Though, the total yield recorded during the study was not high which might be due to the low soil pH (4.2-5.2) of the study area (Table 2 and 3), the yield response was consistent throughout the study period. The integration of Tithonia biomass and mineral fertilizer resulted in higher maize grain yield than the recommended rate of mineral fertilizer in the year 2011. This could be as a result of the provision of additional benefits (besides N and P) by the Tithonia biomass (organic source). The content of N, P and K in the biomass of Tithonia is relatively high (Palm et al., 1997), which makes it among the best options as a source of plant nutrients for use in biomass transfer.
Gicheru (2012) reported similar results from Kenya where different treatments tested in long-term trials significantly increased average maize yields compared to the control, but there were no significant differences between various treatments such as inorganic fertilizer rates and manure and also between the integrated nutrient sources at different rates. In addition, productivity of maize from combined organic and inorganic treatments was reportedly at par with the sole inorganic fertilizer treated plots indicating the potential of organic manures to supply nutrients to substitute for those of inorganic fertilizers for crop productivity (Amoah et al., 2012). Integration of inorganic and organic nutrient inputs can be considered as a better option in increasing fertilizer use efficiency and providing a more balanced supply of nutrients (Janssen, 1993). The use of combined organic/inorganic soil amendments produced similar maize grain yields to those obtained where inorganic sources are used alone (Gitari and Friesen, 2001). In addition, organic matter commonly improves the use efficiency of fertilizer (Vanlauwe et al., 2001).
Integrated soil fertility management recognizes the absolute necessity of mineral fertilizer use, but aims at maximizing the agronomic efficiency of moderate quantities of fertilizer (Vanlauwe et al., 2010) as it is an expensive commodity for most farmers. Therefore, the assumption that integrated nutrient management practices result in improved maize grain yield has been successfully demonstrated under the smallholder maize production in Southwestern Ethiopia. In general, there is a vast array of literature from different countries and regions supporting our findings (Amoah et al., 2012; Gicheru, 2012; Gachengo et al., 1999; Buresh et al., 1997; Janssen, 1993).

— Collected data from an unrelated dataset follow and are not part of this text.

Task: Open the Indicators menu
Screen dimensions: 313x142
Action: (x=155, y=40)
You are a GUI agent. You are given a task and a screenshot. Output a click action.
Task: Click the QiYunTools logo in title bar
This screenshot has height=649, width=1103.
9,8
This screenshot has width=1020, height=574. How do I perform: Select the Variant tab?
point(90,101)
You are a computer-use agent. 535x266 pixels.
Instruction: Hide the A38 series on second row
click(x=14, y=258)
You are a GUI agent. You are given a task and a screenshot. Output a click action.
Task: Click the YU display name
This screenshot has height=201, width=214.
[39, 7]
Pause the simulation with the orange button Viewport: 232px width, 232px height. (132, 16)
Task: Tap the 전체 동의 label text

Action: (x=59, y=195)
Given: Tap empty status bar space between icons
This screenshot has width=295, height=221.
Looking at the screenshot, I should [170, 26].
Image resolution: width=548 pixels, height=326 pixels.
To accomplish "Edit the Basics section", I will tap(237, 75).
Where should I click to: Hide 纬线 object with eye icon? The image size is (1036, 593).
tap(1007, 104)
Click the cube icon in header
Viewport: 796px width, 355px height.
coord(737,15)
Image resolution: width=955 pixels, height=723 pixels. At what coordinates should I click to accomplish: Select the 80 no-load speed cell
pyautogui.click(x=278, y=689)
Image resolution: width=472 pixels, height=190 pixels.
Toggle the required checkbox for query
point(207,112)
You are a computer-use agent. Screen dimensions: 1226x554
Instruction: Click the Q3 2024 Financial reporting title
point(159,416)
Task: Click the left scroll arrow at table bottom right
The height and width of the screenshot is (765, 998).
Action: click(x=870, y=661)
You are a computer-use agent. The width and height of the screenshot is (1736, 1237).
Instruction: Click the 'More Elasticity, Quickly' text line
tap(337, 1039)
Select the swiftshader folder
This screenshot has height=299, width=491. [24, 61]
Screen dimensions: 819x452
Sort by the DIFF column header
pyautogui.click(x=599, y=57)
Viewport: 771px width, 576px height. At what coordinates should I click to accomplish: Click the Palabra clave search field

Soil chemical analysis at the end of each experiment did not show significant differences (Table 6 and 7). Since, the experiment was not stationary where treatments are applied on the same plots each year and the fact that the whole experiment lasted only two years which is not enough to bring about noticeable changes in soil chemical properties might be the reason for the lack of statistical significance among the treatments.
ACKNOWLEDGMENTS
The financial support from the Netherlands government through the project "Efficient Nutrient Supply in East Africa (ENSET)" and the logistics provided by the Ethiopian Institute of Agricultural Research are highly acknowledged.